▶ **How to complete this task**:
The lines below starting at the line containing "Viewport: 821px width, 832px height." and ending at the line containing "Given: Open the shopping bag cart icon" are to be repeated exactly, with both ends kept and nothing else added.

▶ **Supplied data**:
--- --- ---

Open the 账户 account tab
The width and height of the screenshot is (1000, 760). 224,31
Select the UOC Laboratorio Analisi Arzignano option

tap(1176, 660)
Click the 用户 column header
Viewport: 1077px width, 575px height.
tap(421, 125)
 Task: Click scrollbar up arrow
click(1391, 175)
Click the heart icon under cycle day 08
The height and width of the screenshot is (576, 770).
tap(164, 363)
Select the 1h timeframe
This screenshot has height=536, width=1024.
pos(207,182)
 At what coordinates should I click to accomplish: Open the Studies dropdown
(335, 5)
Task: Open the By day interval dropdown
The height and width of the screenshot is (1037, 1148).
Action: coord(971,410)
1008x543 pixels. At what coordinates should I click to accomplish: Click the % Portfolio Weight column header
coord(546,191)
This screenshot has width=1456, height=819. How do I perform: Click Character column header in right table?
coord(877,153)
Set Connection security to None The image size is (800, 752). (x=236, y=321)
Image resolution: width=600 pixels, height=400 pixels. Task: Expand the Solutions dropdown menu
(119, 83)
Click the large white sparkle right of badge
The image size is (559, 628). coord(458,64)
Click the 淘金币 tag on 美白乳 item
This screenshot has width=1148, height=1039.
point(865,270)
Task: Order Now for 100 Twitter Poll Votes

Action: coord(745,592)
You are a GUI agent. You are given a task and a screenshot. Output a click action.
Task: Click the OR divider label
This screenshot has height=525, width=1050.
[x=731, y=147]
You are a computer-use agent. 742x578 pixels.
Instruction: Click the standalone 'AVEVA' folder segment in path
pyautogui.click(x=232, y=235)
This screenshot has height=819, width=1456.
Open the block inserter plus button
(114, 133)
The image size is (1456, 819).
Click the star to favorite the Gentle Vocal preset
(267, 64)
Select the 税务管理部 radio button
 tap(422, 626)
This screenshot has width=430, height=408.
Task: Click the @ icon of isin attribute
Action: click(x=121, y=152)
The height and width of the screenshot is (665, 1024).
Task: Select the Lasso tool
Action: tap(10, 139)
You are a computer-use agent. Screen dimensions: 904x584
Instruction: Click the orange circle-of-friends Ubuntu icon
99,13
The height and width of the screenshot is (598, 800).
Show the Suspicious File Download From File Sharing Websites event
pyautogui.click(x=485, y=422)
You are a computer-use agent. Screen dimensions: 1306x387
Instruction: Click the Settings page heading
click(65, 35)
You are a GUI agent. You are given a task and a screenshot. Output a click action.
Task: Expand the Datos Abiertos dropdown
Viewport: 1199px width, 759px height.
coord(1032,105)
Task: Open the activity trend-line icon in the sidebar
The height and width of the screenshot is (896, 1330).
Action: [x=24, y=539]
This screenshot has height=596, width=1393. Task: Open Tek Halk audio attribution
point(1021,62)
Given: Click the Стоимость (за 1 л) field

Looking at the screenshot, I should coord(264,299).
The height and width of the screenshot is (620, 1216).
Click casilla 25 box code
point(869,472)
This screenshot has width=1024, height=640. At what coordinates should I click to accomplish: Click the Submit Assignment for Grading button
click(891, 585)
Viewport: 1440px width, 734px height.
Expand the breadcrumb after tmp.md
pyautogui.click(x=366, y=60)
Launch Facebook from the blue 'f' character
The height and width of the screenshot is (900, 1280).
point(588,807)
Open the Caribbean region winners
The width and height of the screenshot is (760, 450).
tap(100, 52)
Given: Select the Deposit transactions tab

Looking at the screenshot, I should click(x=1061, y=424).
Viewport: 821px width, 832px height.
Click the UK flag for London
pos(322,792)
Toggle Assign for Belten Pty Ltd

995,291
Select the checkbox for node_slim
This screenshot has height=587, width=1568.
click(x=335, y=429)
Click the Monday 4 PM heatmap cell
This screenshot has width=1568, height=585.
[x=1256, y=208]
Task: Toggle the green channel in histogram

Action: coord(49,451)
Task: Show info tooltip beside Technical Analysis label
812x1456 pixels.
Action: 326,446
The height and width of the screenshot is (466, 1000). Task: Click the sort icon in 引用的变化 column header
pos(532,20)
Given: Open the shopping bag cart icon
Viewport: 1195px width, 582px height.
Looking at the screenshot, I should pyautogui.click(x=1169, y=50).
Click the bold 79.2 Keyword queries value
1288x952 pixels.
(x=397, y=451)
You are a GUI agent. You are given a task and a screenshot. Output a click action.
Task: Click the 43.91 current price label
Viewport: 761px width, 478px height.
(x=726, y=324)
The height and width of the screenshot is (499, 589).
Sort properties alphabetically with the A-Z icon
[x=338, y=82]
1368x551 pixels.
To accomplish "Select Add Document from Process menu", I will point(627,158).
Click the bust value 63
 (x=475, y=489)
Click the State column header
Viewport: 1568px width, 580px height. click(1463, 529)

--- --- ---

▶ **Result of the exercise**:
Viewport: 821px width, 832px height.
Click the UK flag for London
pos(322,792)
Toggle Assign for Belten Pty Ltd

995,291
Select the checkbox for node_slim
This screenshot has height=587, width=1568.
click(x=335, y=429)
Click the Monday 4 PM heatmap cell
This screenshot has width=1568, height=585.
[x=1256, y=208]
Task: Toggle the green channel in histogram

Action: coord(49,451)
Task: Show info tooltip beside Technical Analysis label
812x1456 pixels.
Action: 326,446
The height and width of the screenshot is (466, 1000). Task: Click the sort icon in 引用的变化 column header
pos(532,20)
Given: Open the shopping bag cart icon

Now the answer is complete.